Jack leads the technology development at Oblivious, a Dublin-based technology startup focused on privacy-enhancing technologies. He holds a DPhil from the University of Oxford, and has worked on a wide range of data-centric challenges in industry; from topics in computer vision at NASA's Jet Propulsion Laboratory to quantitative data analysis at ElectroRoute, the European energy trading subsidiary of Mitsubishi. Jack has been an active member of the UN's Privacy-Preserving Technologies Task Team since 2020 and the UN PET Lab since its inception.
Did you ever notice that the most important and impactful data sources are inherently sensitive in nature - from healthcare to finance.

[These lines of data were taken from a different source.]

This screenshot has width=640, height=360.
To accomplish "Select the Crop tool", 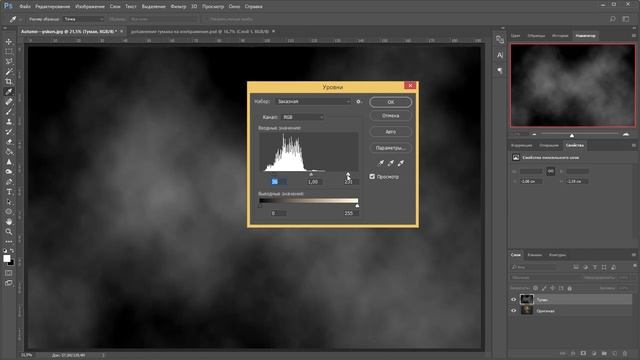I will tap(9, 82).
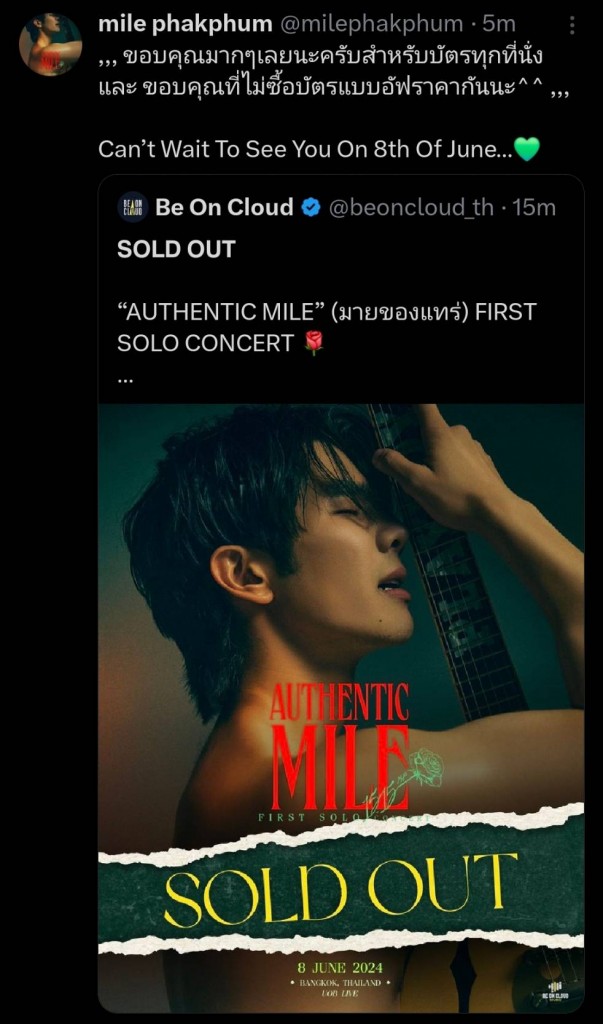
Task: Click the red AUTHENTIC MILE poster title
Action: tap(340, 742)
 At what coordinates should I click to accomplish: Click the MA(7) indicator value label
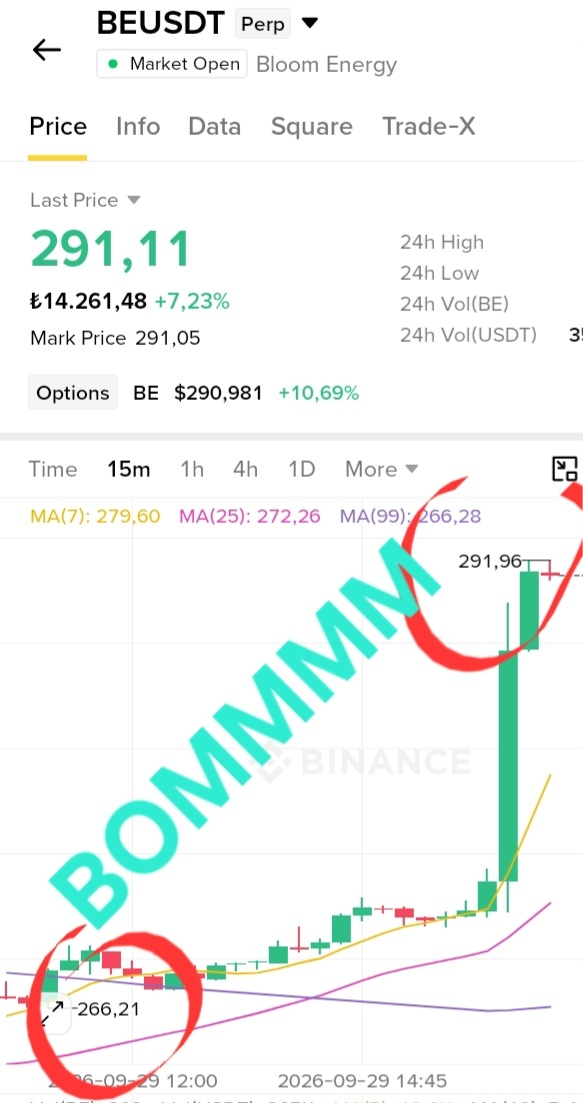pyautogui.click(x=95, y=516)
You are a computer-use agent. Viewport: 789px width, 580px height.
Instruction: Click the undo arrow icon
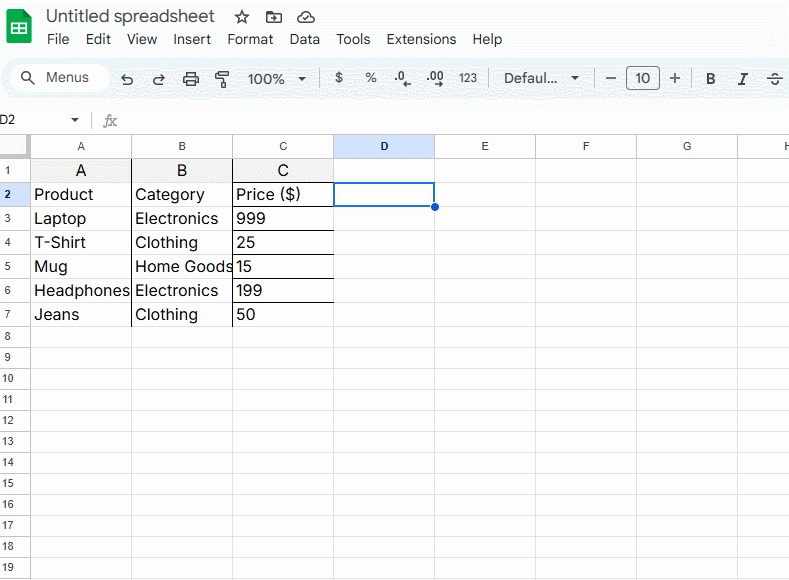point(127,79)
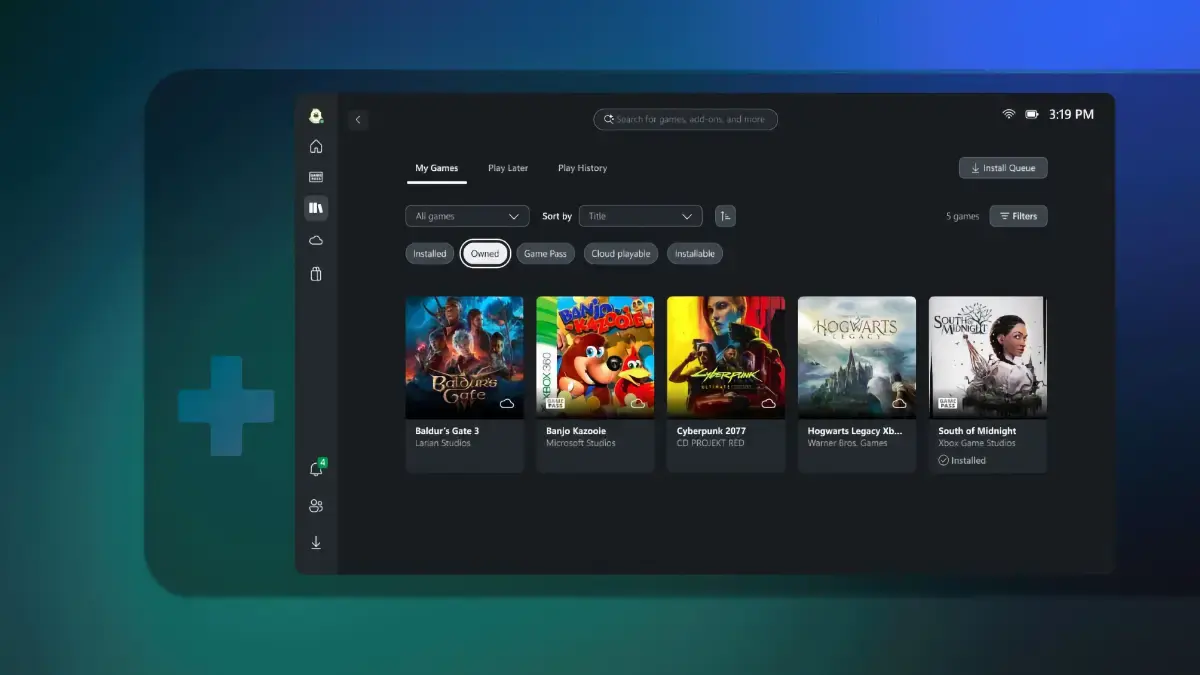Image resolution: width=1200 pixels, height=675 pixels.
Task: Switch to the Play Later tab
Action: click(508, 168)
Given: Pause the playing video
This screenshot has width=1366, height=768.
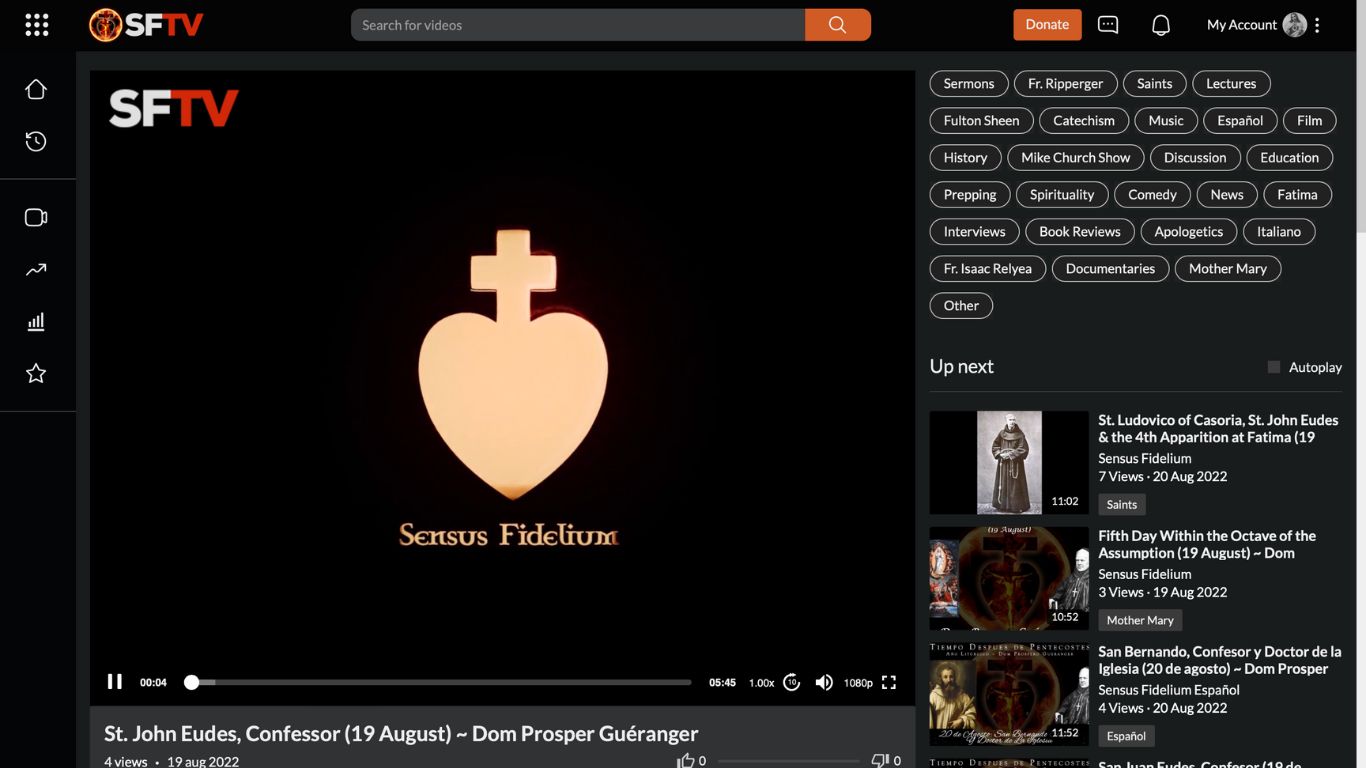Looking at the screenshot, I should 115,682.
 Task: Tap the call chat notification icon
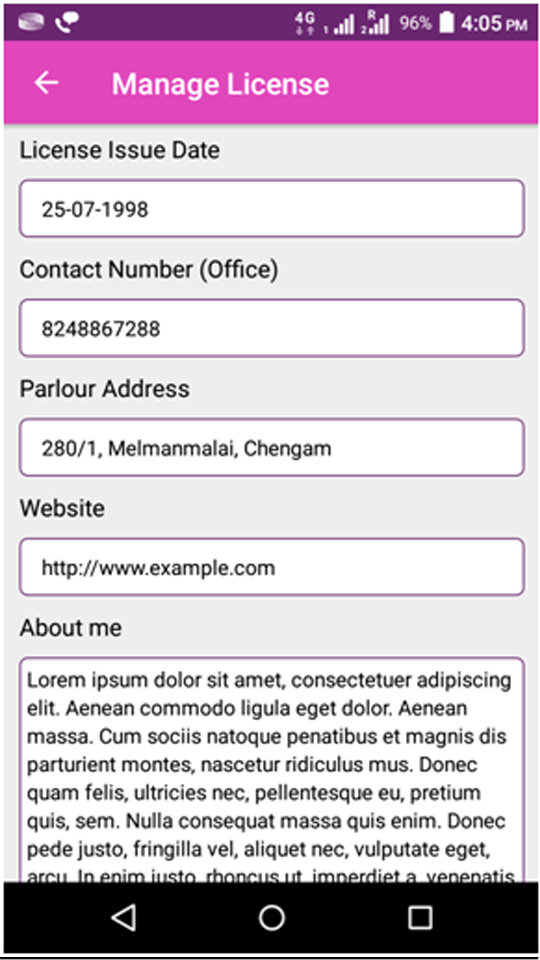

Even seemingly banal information like your commuting patterns, purchasing habits or insurance reimbursements, can tell a nuanced story of who you are and how you can be influenced. This causes a headache for the honest data scientist who is interested in big picture analytics, not spy-stats.
Fortunately, there has been a huge movement over the past 10-15 years to create a new type of tech stack founded on the concept of privacy-enhancing technologies (PETs), which act as brokers of trust between data sources and data scientists.
In this talk we will give an overview of how we have been building (and today launching) a new python framework, which integrates directly with Jupyter via a backend extension, to make using PETs trivial in the day to day functions of a data scientist. We call it Antigranular.
We expect this project to be a long term endeavour and if you are interested in privacy, confidentiality, security and, of course, data science we would encourage you to get involved.